An anecdote from my pal Owen Green (who probably turned me onto Sun Ra, as well as Fela Kuti and Patto) about the much-missed Palomino, which was the honkiest honky tonk this town ever had:
One of the penultimate live show ironies of my experience would be seeing The Sun Ra Arkestra at the Palomino; which included the wait staff (dressed in Daisy Dukes and the like) gawking at the stage wondering who were these crazy black people along with the equally eccentric audience watching them.
And I thought seeing the Tommy Dorsey Orchestra at an East Hollywood punk rock dive called the Anti-Club was special. Well, it was, but not Sun Ra at the Palomino special. We did get to hang out on the band bus, though, and smoke a reefer with the singer. Buddy Morrow hung with us a bit but turned down the joint, he was working. Man, this was three decades ago. Three decades before then was the tail end of the big band era. Three decades ago from today rock music was vital and crazy and still scared people. Well, not Buddy Morrow. Probably nothing scared him. He’d been around. Night Train, baby. Sun Ra had been around too. To other planets, in other lifetimes, and up on a rooftop in Philadelphia. That one there’s film of.

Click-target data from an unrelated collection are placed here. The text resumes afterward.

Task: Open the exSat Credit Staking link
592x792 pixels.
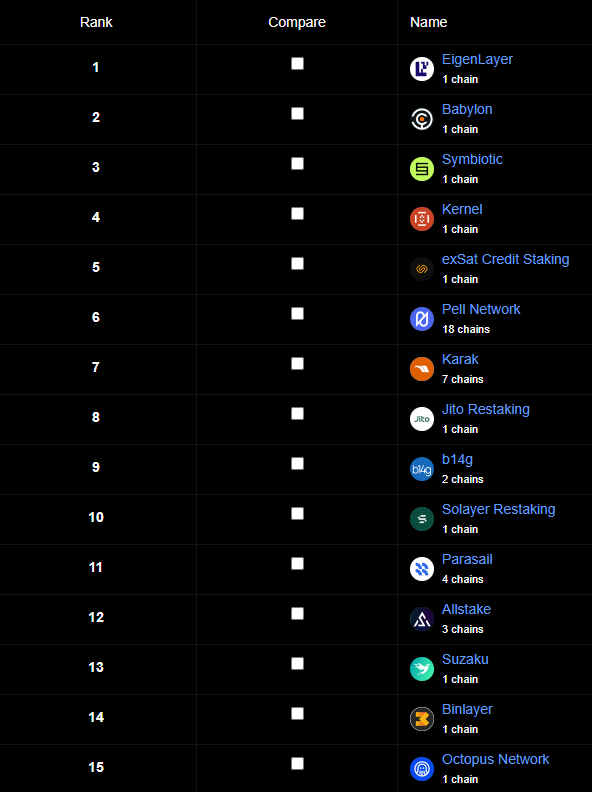Action: tap(505, 260)
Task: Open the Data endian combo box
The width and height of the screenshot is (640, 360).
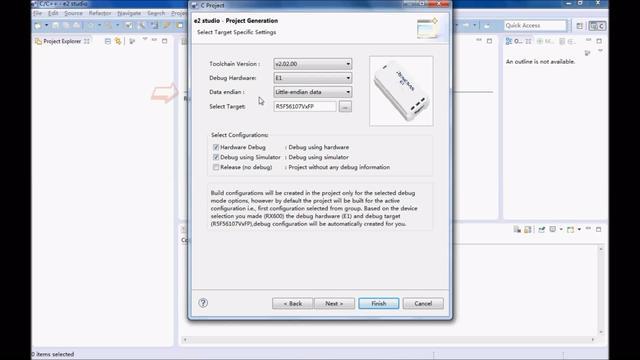Action: 313,92
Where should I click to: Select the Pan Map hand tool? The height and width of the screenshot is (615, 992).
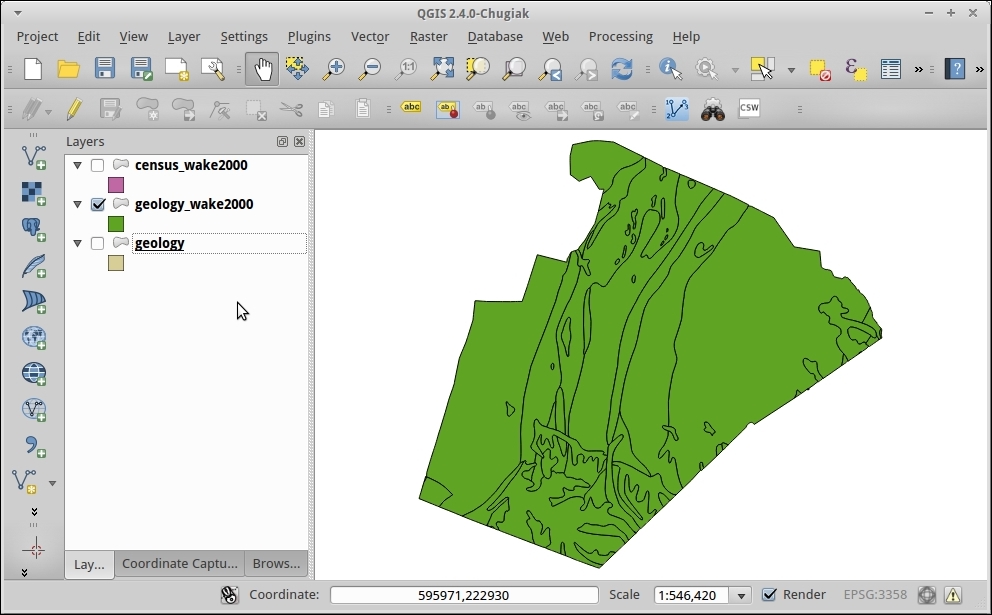tap(262, 69)
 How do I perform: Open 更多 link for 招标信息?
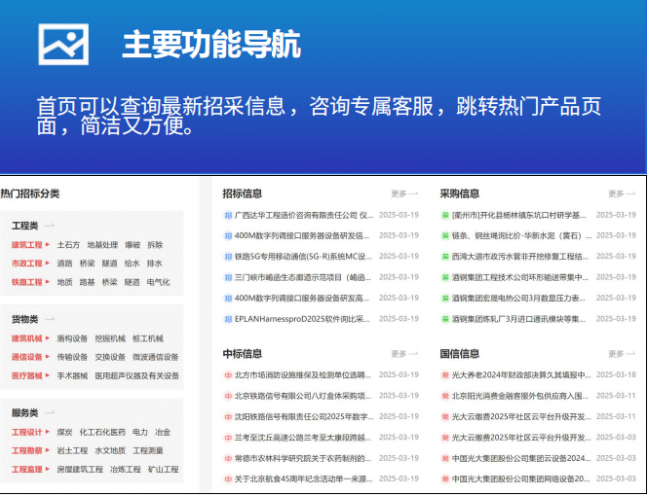tap(404, 193)
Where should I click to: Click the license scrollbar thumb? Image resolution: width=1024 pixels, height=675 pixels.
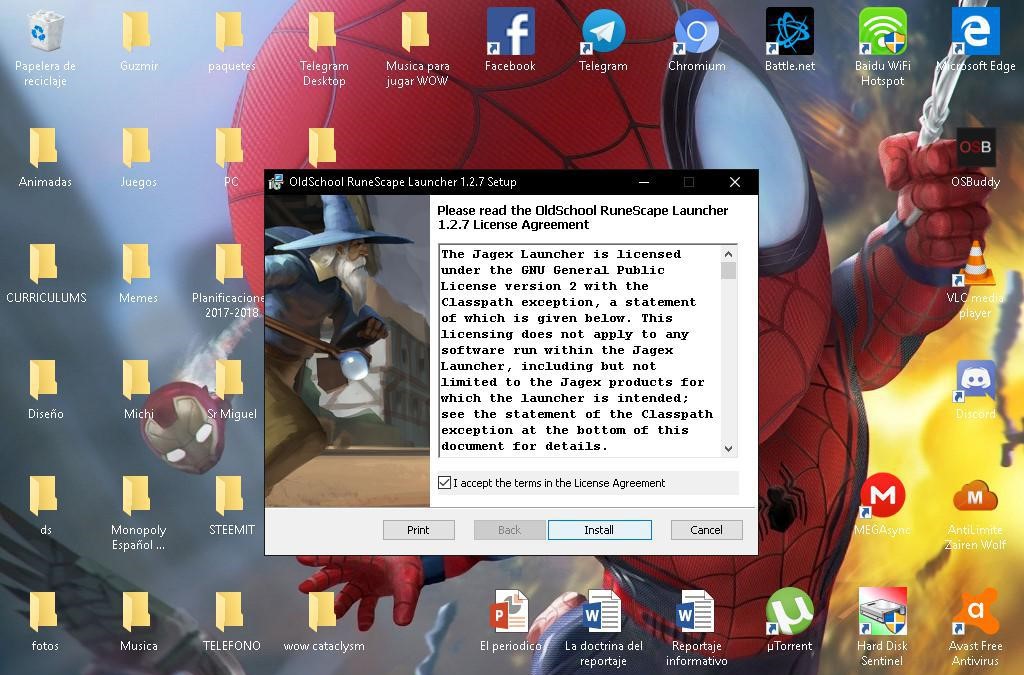(x=729, y=270)
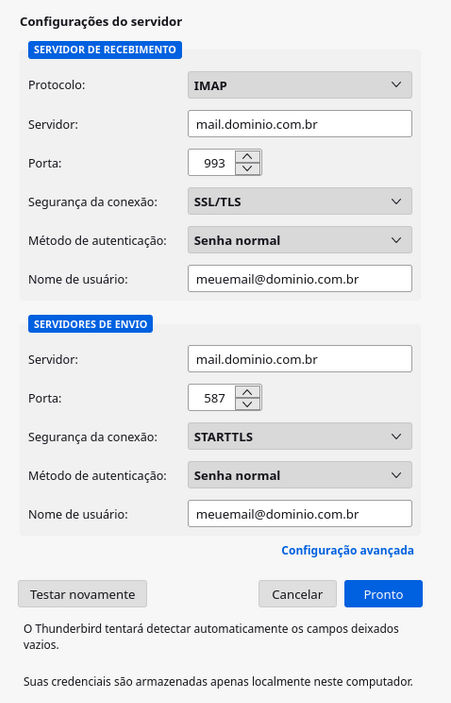Click the Testar novamente button
The height and width of the screenshot is (703, 451).
82,594
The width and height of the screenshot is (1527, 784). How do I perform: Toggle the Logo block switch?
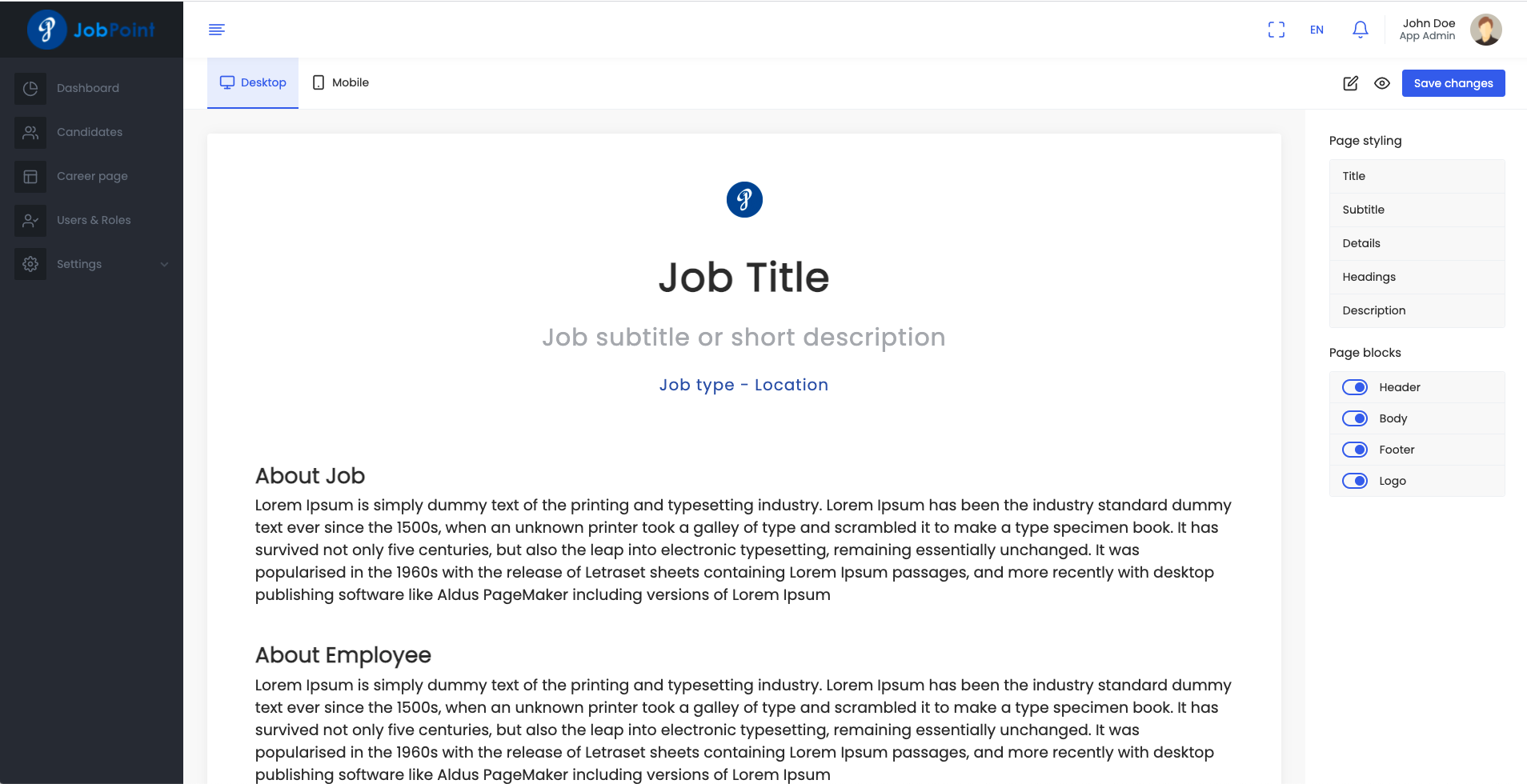(1355, 481)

Do these kind of things even happen anymore? Sun Ra and cowboys, Tommy Dorsey and punk rockers? Well, not Tommy Dorsey himself, he would have punched us all out after screwing the bartendress. Herman Blount (aka Sun Ra) just floated above the audience though. I wish Waylon had been there to see it, or Jerry Lee Lewis. Or Willie Nelson…he and John Gilmore could have gotten down.
The thing about big giant cities is that everything is here, and sometimes they meet and weird, wonderful shit can happen. Or else there’s a fist fight. Whatever. It’s a happening. Space is the place, even if that place is a honky tonk.
Ya know, I tried looking for a picture of Sun Ra at the Palomino to put here. No luck. There were pictures, but they just looked like Sun Ra anywhere. I didn’t want anywhere, I wanted the honky tonk. I did find the LA Times review of the show, though. The guy wrote it up like a jazz review. Not me. I would have gone crazy. It was Sun Ra at the Palomino for crying out loud.
Now it’s time for Owen to spill about those all night Fela Kuti extravaganzas at the Olympic. I missed out on those too. You never realize how stupid you were until years later, and there’s nothing you can do about it because everybody’s gone.